I received the following email from a reader, in response to my work with an energy medicine company.
I considered Spamming this comment immediately, primarily because the writer’s condescending and accusatory tone turned my stomach. Instead, I slept on it and woke up the next day with gratitude for E. She took the time to share with me her beliefs about healing, beliefs that often go unquestioned in our Western culture, and she presented me with the opportunity to open a discussion about these beliefs.
Many people, like E, trust only methodologies proven by scientific studies and condoned by medical institutions. They only consider viable those therapies which have an identifiable “mechanism of action,” such as a specific, drug-like chemical reaction in the body.
I don’t share that worldview. I believe we can profoundly support our health with time-honored methods that have yet to fit the processes and instruments of our medical industry. I made the choice to heal outside the “rules and regulations” of western medicine. That choice may not be right for you. But if it is, I am here to empower you in that choice.
This is E’s original comment:
I love what you’ve done to promote healthy eating, but I’m shocked to read about your work with this new company. As medical professionals, we must make ethical decisions on behalf of our patients. You are pushing expensive products with no peer-reviewed data in support of their efficacy onto the readers of your blog, many of whom are ill, desperate for solutions to their chronic health issues, and easily goaded into trying unverified treatments. These people have spent hundreds of dollars on medications already, and you’re using your personal anecdote to sell the kind of product that’s offered by multi-level marketing companies. I’m glad to read that you felt better after dabbing peppermint oil on your head, but to make a claim to the general public that it improves functioning of your parasympathetic nervous system–with zero reproducible results, even in animal models–is fraudulent. Wake up, Lauren. You seem like an articulate woman who is capable of stepping back and seeing the forest for the trees. I apologize if this sounds hurtful. It pains me to see people being duped, and a seemingly nice person like you, who seems to want to help people, getting caught up in this mess.
Have you ever considered applying to a Master’s or PhD program to research the treatment you’re interested in? It’s not an easy road, as there are many more rules and regulations in place to vet information. It will, however, bring you much closer to the truth than giving oil rubs at Bastyr.

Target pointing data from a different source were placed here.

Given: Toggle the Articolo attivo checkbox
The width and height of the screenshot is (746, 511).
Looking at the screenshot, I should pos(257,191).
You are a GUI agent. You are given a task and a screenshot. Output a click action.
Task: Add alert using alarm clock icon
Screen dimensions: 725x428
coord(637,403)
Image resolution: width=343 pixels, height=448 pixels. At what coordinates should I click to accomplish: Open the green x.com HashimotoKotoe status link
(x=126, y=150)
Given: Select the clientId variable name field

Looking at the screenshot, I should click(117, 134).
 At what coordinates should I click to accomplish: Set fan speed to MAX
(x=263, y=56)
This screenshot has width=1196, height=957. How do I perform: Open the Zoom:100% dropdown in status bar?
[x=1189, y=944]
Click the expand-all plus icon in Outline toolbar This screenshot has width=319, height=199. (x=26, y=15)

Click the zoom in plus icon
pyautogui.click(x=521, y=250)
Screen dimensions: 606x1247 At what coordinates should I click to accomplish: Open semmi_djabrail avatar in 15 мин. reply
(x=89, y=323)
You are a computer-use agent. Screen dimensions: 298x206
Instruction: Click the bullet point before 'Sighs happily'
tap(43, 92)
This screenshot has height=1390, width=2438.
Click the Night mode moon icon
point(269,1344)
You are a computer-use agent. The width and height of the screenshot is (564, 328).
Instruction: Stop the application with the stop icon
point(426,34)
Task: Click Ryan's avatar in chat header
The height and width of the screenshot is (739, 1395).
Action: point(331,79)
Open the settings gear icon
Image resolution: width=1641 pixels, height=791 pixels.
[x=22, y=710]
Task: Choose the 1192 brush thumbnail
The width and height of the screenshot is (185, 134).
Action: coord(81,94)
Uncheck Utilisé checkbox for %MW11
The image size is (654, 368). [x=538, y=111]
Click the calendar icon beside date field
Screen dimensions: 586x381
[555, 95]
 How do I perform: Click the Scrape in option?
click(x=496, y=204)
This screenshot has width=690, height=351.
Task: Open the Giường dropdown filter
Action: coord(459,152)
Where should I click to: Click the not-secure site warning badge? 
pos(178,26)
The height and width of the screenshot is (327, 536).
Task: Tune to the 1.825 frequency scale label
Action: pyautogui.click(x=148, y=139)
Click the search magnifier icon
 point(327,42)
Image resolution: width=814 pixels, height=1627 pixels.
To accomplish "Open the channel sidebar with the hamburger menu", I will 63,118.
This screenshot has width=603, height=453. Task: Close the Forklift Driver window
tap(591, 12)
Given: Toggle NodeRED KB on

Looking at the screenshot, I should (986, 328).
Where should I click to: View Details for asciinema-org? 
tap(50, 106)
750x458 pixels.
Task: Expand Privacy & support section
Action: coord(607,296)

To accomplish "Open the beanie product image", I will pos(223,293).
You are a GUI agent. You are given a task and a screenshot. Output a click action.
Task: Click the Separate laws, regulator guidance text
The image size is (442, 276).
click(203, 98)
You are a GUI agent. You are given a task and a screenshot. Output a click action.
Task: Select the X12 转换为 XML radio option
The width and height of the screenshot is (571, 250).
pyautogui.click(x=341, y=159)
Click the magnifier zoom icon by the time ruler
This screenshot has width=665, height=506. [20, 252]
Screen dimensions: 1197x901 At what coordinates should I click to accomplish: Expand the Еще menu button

Finally, I encourage you to take a look at naturopathicdiaries.com for a viewpoint from a naturopath who is now completing her Master’s at a reputable institution
This is my response to E.
Energetic therapies are the most universal and ancient lineage in healing. In our modern culture, these therapies are called alternative healing, but a more accurate description is original healing. Archaeological excavation of mummified bodies suggest humans used acupuncture, an energetic technique, as early 3000 B.C. to treat conditions such as arthritis and back pain.
“In every culture and in every medical tradition before ours, healing was accomplished by moving energy.” -Nobel Laureate Albert Szent-Gyorgyi
Today, some individuals can feel, see, hear or otherwise sense the subtle fields of energy around the human body. This tactile perception of energy, now uncommon, was an integral part of ancient energy healing.
The ability to perceive subtle energy allows individuals to use energy for healing others. The individuals I know who are uniquely gifted in energetic sensibilities are herbalists, flower essence masters, Reikei practitioners, and acupuncture practitioners.
The Unknown Unkowns
For years, I had searched for a scientific explanation of energy therapies, with the intent to legitimize this holistic tool in the eyes of modern science. I sought a certain, proven, and mechanistic explanation, but found no theory satisfactorily thorough.
When read the book Ignorance by Stuart Feinstein, Professor and Chair of the Department of Biological Sciences at Columbia University, I realized that I was on an endless pursuit. I was searching for a scientific answer that was, likely, not yet discovered by science.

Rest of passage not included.